Top of Extracted entries
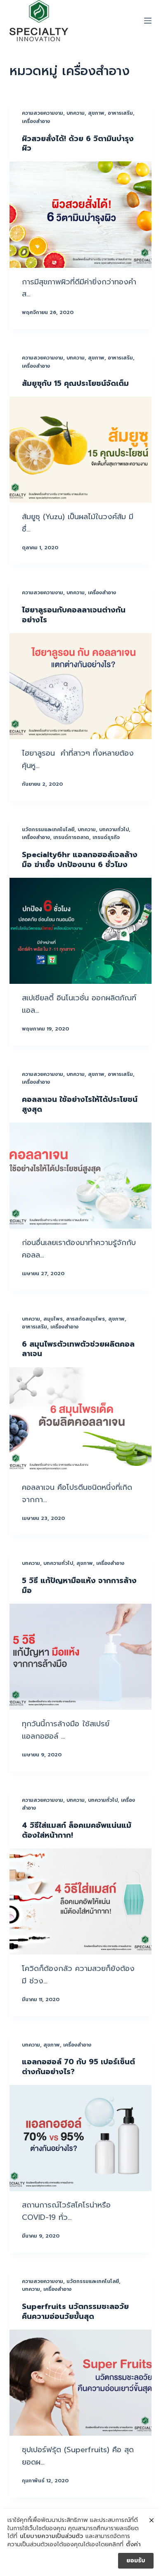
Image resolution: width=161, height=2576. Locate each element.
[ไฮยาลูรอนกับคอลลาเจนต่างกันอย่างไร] (80, 686)
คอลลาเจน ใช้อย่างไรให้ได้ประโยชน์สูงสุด (79, 1104)
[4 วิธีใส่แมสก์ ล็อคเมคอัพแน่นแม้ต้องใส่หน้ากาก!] (80, 1901)
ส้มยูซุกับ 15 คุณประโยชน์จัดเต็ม (75, 383)
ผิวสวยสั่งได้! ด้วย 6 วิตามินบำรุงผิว (78, 143)
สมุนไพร (53, 1319)
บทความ (75, 113)
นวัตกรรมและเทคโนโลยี (48, 829)
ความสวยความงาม (42, 113)
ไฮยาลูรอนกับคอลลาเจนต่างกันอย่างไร (73, 614)
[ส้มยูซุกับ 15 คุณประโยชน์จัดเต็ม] (80, 450)
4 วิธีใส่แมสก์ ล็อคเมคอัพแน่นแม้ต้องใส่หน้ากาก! (76, 1830)
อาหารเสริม (120, 113)
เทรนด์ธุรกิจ (106, 837)
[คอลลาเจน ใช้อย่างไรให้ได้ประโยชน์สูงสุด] (80, 1176)
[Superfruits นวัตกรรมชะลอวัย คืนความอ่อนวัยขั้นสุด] (80, 2383)
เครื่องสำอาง (36, 121)
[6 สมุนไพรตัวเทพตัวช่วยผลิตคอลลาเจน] (80, 1420)
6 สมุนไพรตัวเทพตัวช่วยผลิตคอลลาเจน (78, 1348)
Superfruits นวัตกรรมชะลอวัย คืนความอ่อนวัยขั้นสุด (75, 2311)
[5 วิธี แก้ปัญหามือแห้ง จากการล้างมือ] (80, 1657)
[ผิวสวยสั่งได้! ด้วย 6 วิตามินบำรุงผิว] (80, 214)
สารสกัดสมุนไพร (85, 1319)
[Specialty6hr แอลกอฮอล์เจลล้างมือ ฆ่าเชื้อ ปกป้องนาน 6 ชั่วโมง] (80, 931)
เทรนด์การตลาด (71, 837)
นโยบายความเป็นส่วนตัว (51, 2536)
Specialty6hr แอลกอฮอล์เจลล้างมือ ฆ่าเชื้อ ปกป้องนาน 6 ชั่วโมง (79, 859)
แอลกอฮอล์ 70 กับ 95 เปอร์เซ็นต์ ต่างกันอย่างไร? (78, 2066)
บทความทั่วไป (114, 829)
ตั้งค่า (133, 2545)
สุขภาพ (96, 113)
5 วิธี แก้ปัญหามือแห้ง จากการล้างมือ (79, 1585)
Bottom of Extracted entries
» **To do**: Write out again exactly the lines from the start of the data above through the line containing "สารสกัดสมุนไพร (85, 1319)", inclusive, excluding any pictures.

» **Answer area**:
Image resolution: width=161, height=2576. Locate each element.
[ไฮยาลูรอนกับคอลลาเจนต่างกันอย่างไร] (80, 686)
คอลลาเจน ใช้อย่างไรให้ได้ประโยชน์สูงสุด (79, 1104)
[4 วิธีใส่แมสก์ ล็อคเมคอัพแน่นแม้ต้องใส่หน้ากาก!] (80, 1901)
ส้มยูซุกับ 15 คุณประโยชน์จัดเต็ม (75, 383)
ผิวสวยสั่งได้! ด้วย 6 วิตามินบำรุงผิว (78, 143)
สมุนไพร (53, 1319)
บทความ (75, 113)
นวัตกรรมและเทคโนโลยี (48, 829)
ความสวยความงาม (42, 113)
ไฮยาลูรอนกับคอลลาเจนต่างกันอย่างไร (73, 614)
[ส้มยูซุกับ 15 คุณประโยชน์จัดเต็ม] (80, 450)
4 วิธีใส่แมสก์ ล็อคเมคอัพแน่นแม้ต้องใส่หน้ากาก! (76, 1830)
อาหารเสริม (120, 113)
เทรนด์ธุรกิจ (106, 837)
[คอลลาเจน ใช้อย่างไรให้ได้ประโยชน์สูงสุด] (80, 1176)
[Superfruits นวัตกรรมชะลอวัย คืนความอ่อนวัยขั้นสุด] (80, 2383)
เครื่องสำอาง (36, 121)
[6 สมุนไพรตัวเทพตัวช่วยผลิตคอลลาเจน] (80, 1420)
6 สมุนไพรตัวเทพตัวช่วยผลิตคอลลาเจน (78, 1348)
Superfruits นวัตกรรมชะลอวัย คืนความอ่อนวัยขั้นสุด (75, 2311)
[5 วิธี แก้ปัญหามือแห้ง จากการล้างมือ] (80, 1657)
[ผิวสวยสั่งได้! ด้วย 6 วิตามินบำรุงผิว] (80, 214)
สารสกัดสมุนไพร (85, 1319)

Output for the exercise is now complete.